İşte onlardan bir bölüm:
‘’İktidar ‘Yeni Türkiye’ adıyla bir güzelleme yapıyor. Madem yeni Türkiye'den bahsediliyor, ben de biraz eski Türkiye'yi hatırlatayım. O beğenmediğiniz eski Türkiye'de belki ilaç kuyruğu vardı ama rant kuyruğu yoktu. Yolsuzluk kuyruğu yoktu, hırsızlık kuyruğu yoktu. O beğenmediğiniz Türkiye'de yağ, tüp, ekmek kuyruğu vardı ama yoksulluk kuyruğu, fakirlik kuyruğu, ucuz et kuyruğu, ucuz ekmek kuyruğu yoktu.
O beğenmediğiniz Türkiye'de 'Bir gece ansızın geliriz' deyip de icraat yapamayanlar yoktu. Bir sabah ansızın gelip Rum mezalimi altındaki Kıbrıs’ı Türk yurdu yapan gerçek kahramanlar vardı. O beğenmediğiniz eski Türkiye'de 18 adasına el konulurken Datça’ya, Bodrum’a, Yunan botları çıkarken kılını kıpırdatmayanlar yoktu. Sıradan kayalıklara bile bir gece ansızın çıkıp Kardak’a bayrak diken kahramanlar vardı."
Ecevit'e yazar kasa
Eski Türkiye’de şekeri, unu çuvalla, gazozu kasayla, domatesi, patatesi, soğanı filesiyle; karpuzu kucağıyla alabilen insanlar vardı. Eski Türkiye’de beğenmesek de demokrasi, hukuk, adalet, hürriyet ve özgürlük vardı, dönemin başbakanına yazar kasa dahi atılırdı…
Eski Türkiye'de emekli olanlar ister tazminatları ister ikramiyeleriyle 3+1 ev alır, bir de mütevazi araba alabilirdi.

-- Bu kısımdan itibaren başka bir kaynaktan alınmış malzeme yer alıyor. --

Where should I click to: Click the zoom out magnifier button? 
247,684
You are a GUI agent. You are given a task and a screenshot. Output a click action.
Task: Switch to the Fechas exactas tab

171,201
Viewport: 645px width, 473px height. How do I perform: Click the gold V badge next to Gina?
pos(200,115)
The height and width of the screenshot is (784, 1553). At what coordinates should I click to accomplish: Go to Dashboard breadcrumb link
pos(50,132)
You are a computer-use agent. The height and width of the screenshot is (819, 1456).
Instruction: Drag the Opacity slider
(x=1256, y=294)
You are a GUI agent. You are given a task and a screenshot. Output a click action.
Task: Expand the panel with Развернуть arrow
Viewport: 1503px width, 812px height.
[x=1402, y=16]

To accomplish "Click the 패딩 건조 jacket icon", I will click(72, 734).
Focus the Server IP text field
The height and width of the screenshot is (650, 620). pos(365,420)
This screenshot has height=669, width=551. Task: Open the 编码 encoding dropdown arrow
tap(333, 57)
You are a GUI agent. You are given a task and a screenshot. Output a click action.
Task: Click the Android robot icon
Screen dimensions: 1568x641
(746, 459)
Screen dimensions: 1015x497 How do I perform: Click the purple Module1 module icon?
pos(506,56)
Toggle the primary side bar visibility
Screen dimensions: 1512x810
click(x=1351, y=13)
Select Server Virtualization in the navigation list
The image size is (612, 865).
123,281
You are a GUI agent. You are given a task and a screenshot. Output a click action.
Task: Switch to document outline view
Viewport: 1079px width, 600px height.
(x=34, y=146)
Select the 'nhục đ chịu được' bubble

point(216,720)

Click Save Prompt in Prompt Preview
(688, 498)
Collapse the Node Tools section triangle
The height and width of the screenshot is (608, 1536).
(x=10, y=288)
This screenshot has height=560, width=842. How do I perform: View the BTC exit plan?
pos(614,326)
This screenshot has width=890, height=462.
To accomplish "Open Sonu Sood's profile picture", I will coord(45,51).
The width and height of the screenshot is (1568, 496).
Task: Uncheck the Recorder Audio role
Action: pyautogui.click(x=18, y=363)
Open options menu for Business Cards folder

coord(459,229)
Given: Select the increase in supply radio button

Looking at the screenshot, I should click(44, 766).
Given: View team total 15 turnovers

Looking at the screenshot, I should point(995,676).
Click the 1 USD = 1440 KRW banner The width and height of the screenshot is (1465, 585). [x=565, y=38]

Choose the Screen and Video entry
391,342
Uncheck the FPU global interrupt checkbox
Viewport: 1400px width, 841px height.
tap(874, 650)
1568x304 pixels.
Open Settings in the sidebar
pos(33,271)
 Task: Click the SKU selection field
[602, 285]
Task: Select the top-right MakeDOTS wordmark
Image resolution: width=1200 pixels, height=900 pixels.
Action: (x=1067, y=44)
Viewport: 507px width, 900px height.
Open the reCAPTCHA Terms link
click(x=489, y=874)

Sizin yeni Türkiye'de bırakın ev almayı, emekli kirasını ödeyemiyor. O eski Türkiye'de en düşük emekli aylığı asgari ücretin 1,3 katıydı, şimdi emekli aylıkları açlık sınırının yarısı seviyesinde. O beğenmediğiniz Türkiye'de asgari ücretle 7 tane çeyrek altın alınırdı. Şimdi 3 tane çeyrek altın ancak ediyor.
Eski Türkiye'de biz üniversite sınavlarına, askerî okul sınavlarına girerken aklımıza “Sorular acaba çalınır mı?” diye gelmezdi. Sizin yeni Türkiye'de kimsenin sınavlara güveni kalmadı. Yeni Türkiye'de gençler vatanlarıyla alakalı bir gelecek hayali kuramıyor.
Evet, o beğenmediğiniz Türkiye'de şeker, kâğıt, maden, çimento, cam, sigara, demir çelik fabrikaları vardı. TÜPRAŞ- PETKİM-TEKEL- OYAKBANK-TELEKOM vardı. Alüminyum, pamuk, halı, yün, iplik fabrikaları vardı, limanlarımız vardı toplam 278 adet.
Şimdi ne kaldı elde?
Toplasanız 71 adet kamu tesisi kaldı.